John taught for 25 years at Western Connecticut State University in the English Department and in the Department of Writing, Linguistics and Creative Process, which he helped to found. He was also co-founder of Western’s MFA in Creative and Professional Writing. He held the title of distinguished CSU Professor for the Connecticut State University system. He received a Phd in Aesthetics and Psychology from the Union Institute.

In one of his other lives, John has been a long-time a fine art photographer, and a student of black and white master Paul Caponigro. Samples of John’s photographs can be found on http://www.jpbriggs.com . An exhibition of his work recently showed at the Cello Factory Gallery in central London.

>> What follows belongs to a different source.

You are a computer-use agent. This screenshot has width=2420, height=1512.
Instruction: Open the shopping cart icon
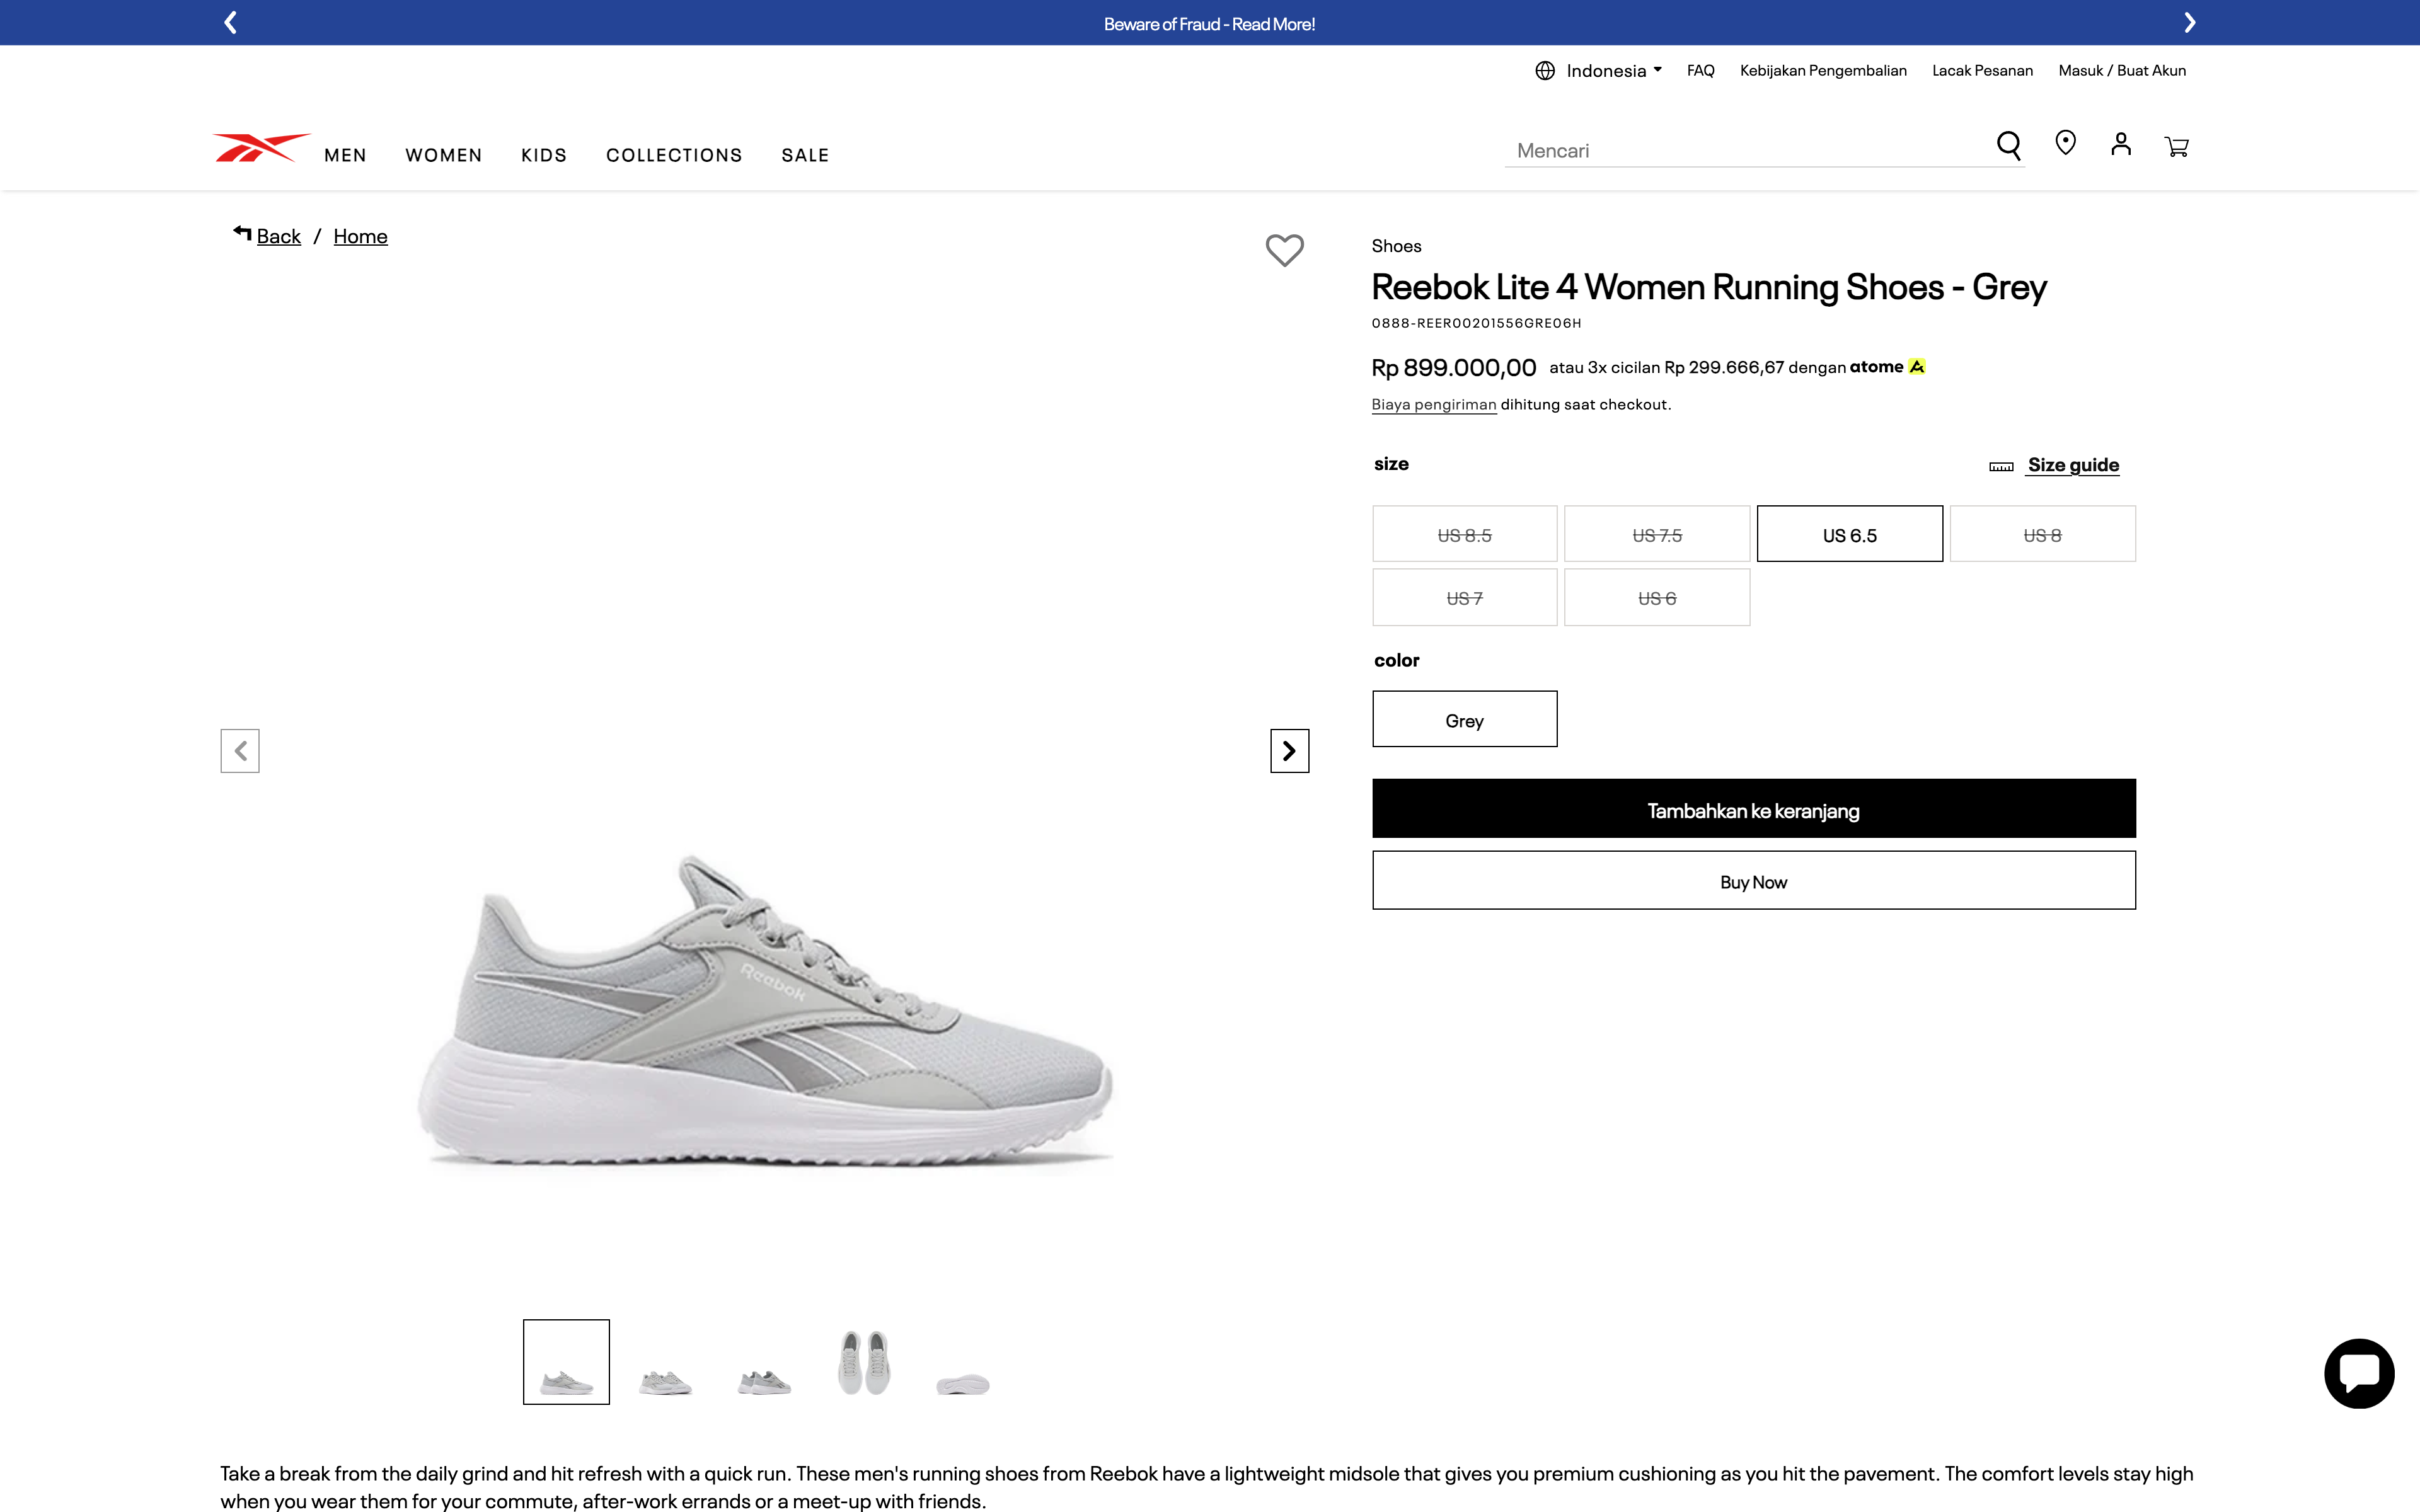(2177, 146)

The idea of the “primal paradox” that is the focus for this issue of About Place links John’s interest in ancient wisdom, chaos theory, consciousness studies, literature, and creative process to the mission of the Black Earth Institute to forge links between art, spirit, earth and society


Associate Editor:

Genette Nowak Merin is a writer and English professor whose work has been published in the Connecticut Review and the Carrier Pigeon. After receiving a BA in English from Western Connecticut State University, Genette moved to New York City where she obtained an MFA in Fiction from The New School. Her work concentrates on the morality of fiction in conjunction with effective ways to build bridges of empathy between writer and reader. In addition to creative writing, she has written for several arts and entertainment publications including Jezebel Music, Zink Magazine, and Tribe, and has interviewed legends such as Bob Weir of the Grateful Dead and acclaimed designer Christian Siriano. Now residing in Providence, Genette continues on her literary journey and teaches literature and composition at Three Rivers Community College and the Community College of Rhode Island.


Associate Editor:

Angela (Angie) C. Trudell Vasquez, Milwaukee, is a poet, writer, performer, activist and publisher. Her words, poetry, essays and op-eds, have appeared in print and on stage, nationally and internationally. She was a Ruth Lilly Fellowship Finalist in 1995. In 2003, she was a featured poet and performer at Bumbershoot, Seattle’s annual music and art festival held over Labor Day weekend. From 2009 to 2011 she was the featured poet for the Latina Monologues in Milwaukee, Wisconsin. She has written and self-published two books of poetry, The Force Your Face Carries and Love in War Time, through Art Night Books, her own label, www.artnightbooks.com. Her poems have appeared in Echolocations: Poets Map Madison, Turn Up the Volume: Poems About the States of Wisconsin, Verse Wisconsin, Burdock, The New Verse News, Real Change, Raven Chronicles, Little Eagle’s RE/VERSE, I Didn’t Know There Were Latinos in Wisconsin and Local Ground(s) – Midwest Poetics. She received a Voices Award from Planned Parenthood for poetry she performed at their January 2013 Roe v. Wade. celebration event in Madison, Wisconsin. In 2014: she appeared at Fighting Bob Fest as a poet and activist, was nominated for a Pushcart award for her essay, The Making of the Latina Monologues, and won 3rd place for her poem Milwaukee #2 in the Raise Your Voices Awards through the Riverwest Arts Association. In 2014 through Art Night Books, she edited and published, Revolution & Reclamation, a collection of poems, short stories and micro tales knitting together the Midwest and Pacific Northwest, a collection highlighting love and social justice.